In fact, just about every time I have some little ache or pain that is unfamiliar, or doesn’t go away for awhile, I instantly think, hmmm, wonder if that could be… Honestly I had to tell myself a long time ago that I’m not going to live in a state of fear that the cancer is going to come back. I trust the team of doctors who cared for me and they told me there’s only a very small chance of my particular type of cancer returning. They could be wrong, but I choose to trust their experience and expertise.
And then another friend dies this week, after her cancer came back.
This is the third friend in the last five years.
First there was my friend and mentor – my teacher and the principal who nurtured and supported me as a teacher like no one else – Jeri Pfeifer. I remember the day I met Jeri, on the steps of the campus center at Abilene Christian University and introduced myself as a senior who would be one of her student teachers to supervise in the spring. Jeri saw abilities in me I didn’t yet know I possessed and she affirmed those, helping me grow confident in my role as a classroom teacher and speech coach. She challenged me and called me into her office when I needed to calm down, always asking through those steely blue eyes, “what else is going on?” She listened to me and defended me and not a day goes by that I don’t think of her, wishing I could pick up the phone or get in the car and drive to Abilene to talk to her.
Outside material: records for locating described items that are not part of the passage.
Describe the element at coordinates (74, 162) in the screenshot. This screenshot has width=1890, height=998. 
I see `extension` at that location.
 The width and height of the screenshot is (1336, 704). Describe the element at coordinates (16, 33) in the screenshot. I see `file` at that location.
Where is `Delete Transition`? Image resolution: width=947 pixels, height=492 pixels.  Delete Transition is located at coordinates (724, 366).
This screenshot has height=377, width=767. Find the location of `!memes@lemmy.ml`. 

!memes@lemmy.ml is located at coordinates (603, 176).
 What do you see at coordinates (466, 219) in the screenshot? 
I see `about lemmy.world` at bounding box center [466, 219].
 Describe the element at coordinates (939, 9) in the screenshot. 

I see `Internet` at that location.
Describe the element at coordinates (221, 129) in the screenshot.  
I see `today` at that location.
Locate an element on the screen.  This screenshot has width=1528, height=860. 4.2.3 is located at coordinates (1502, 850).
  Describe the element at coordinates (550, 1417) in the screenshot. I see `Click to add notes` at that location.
Then there was my friend, Carolyn, from high school. The funniest, most talented girl I knew as a teenager. Carolyn was wonderful on stage and could make me laugh like no other. We laughed mostly at ourselves, along with Carolyn’s best friend, Christi, who remains dear to me, too. The three of us could entertain ourselves for hours, making up skits for pep rallies and announcements and the senior banquet. I’m sure no one ever thought we were as funny as we did, but we surely enjoyed each other’s company. The last class reunion we had, we reconnected instantly, picking up right where we left off. I don’t want to imagine what the reunion next month will be like without her.
And just this week, my friend, Kim died, from the cancer that came back just this past August and ravaged her body so quickly. I got to know Kim first through her role as administrative staff at my church. But she was one of the women who insisted on taking me to chemo treatments two years ago, because she remembered what it was like. She and another friend took turns coming to pick me up every three weeks for chemo day. They would bring things to read or work on while we were there, but very rarely did they retrieve it from their bags. Mostly they sat and talked to me. Sometimes Kim asked me about CenterPeace and encouraged me in that work. Her eyes glistened and she smiled from ear to ear as I talked about welcoming people to the table who had been ostracized. She had the heart of Jesus listening to me. She would sit all day with me, and when we left, she asked if there was anything that sounded good to eat. If I mentioned it, she took me home and then went to pick up whatever I wanted.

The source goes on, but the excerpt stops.